Was zu tun ist =>
Zitiere bitte aus dem folgenden Text über Streit um Corona-Maßnahmen wortgetreu die Passage von „Nicht nur auf“ bis einschließlich „eine gute Debatte.“.

Textabschnitt =>

□ □ □

Nicht nur auf Anti-Corona-Protesten, auch im Familien- oder Freundeskreis treffen unterschiedliche Ansichten über Corona-Maßnahmen aufeinander. Fünf Regeln für eine gute Debatte.
Die Corona-Krise und die Rückkehr in den Alltag spaltet die Gesellschaft: Den einen geht es nicht schnell genug, die anderen drücken auf die Bremse. Wie also reagieren, wenn im Familien-, Freundes- oder Kollegenkreis über die Corona-Maßnahmen anders gedacht wird?
Quelle: Privat
"Viele Leute denken, dass sie mit möglichst harten Bandagen in die Debatte gehen müssten, um das Gegenüber zu überzeugen. Dem ist aber gar nicht so", sagt die Argumentationstrainerin Romy Jaster. Es sei zunächst wichtig, dass man das Gegenüber da abholt, wo es gerade ist.

□ □ □

Inhalt des Datensatzes =>
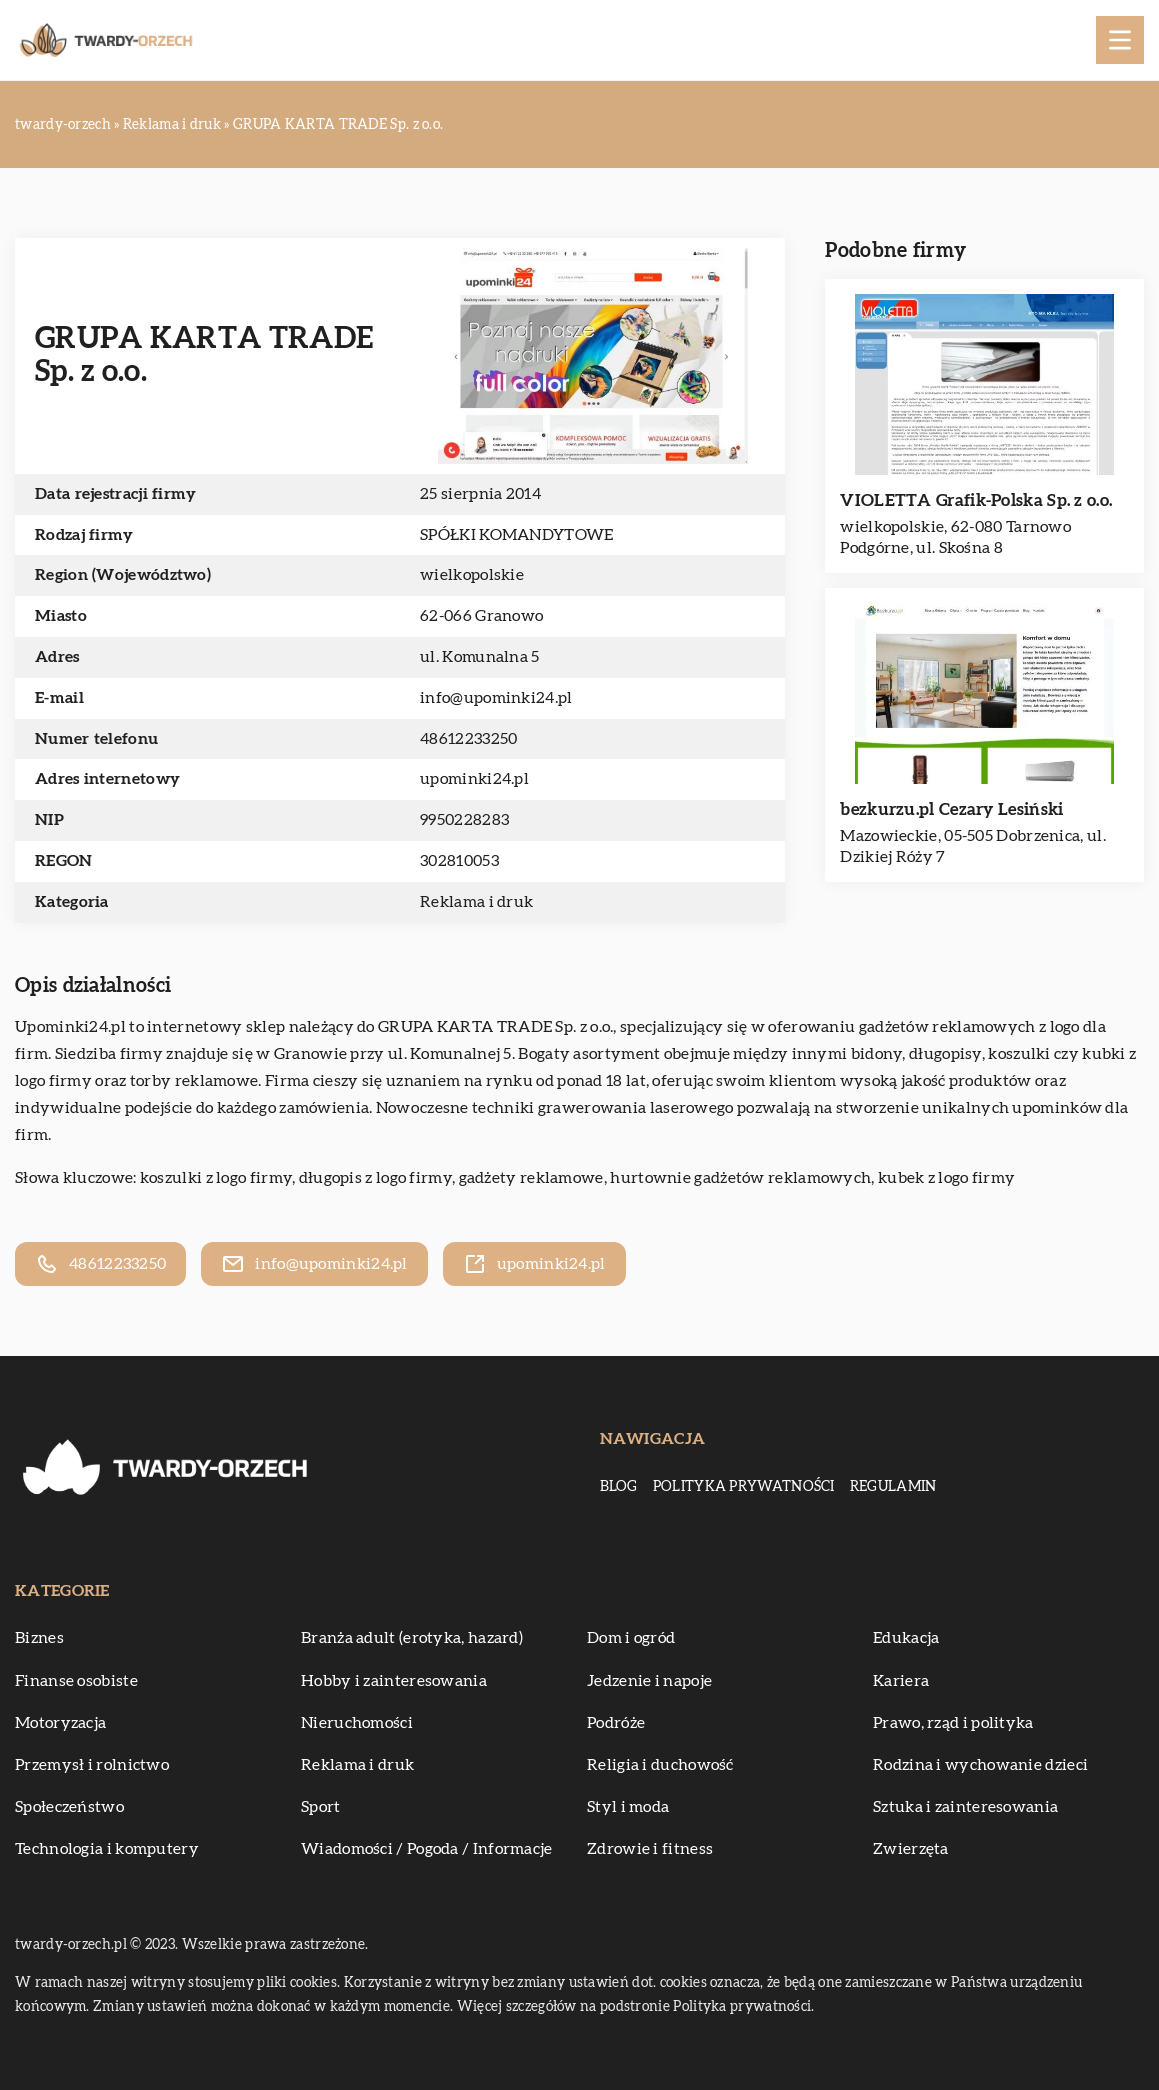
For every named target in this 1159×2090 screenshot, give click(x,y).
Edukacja (906, 1638)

□ □ □

Die Ausgabe =>
Nicht nur auf Anti-Corona-Protesten, auch im Familien- oder Freundeskreis treffen unterschiedliche Ansichten über Corona-Maßnahmen aufeinander. Fünf Regeln für eine gute Debatte.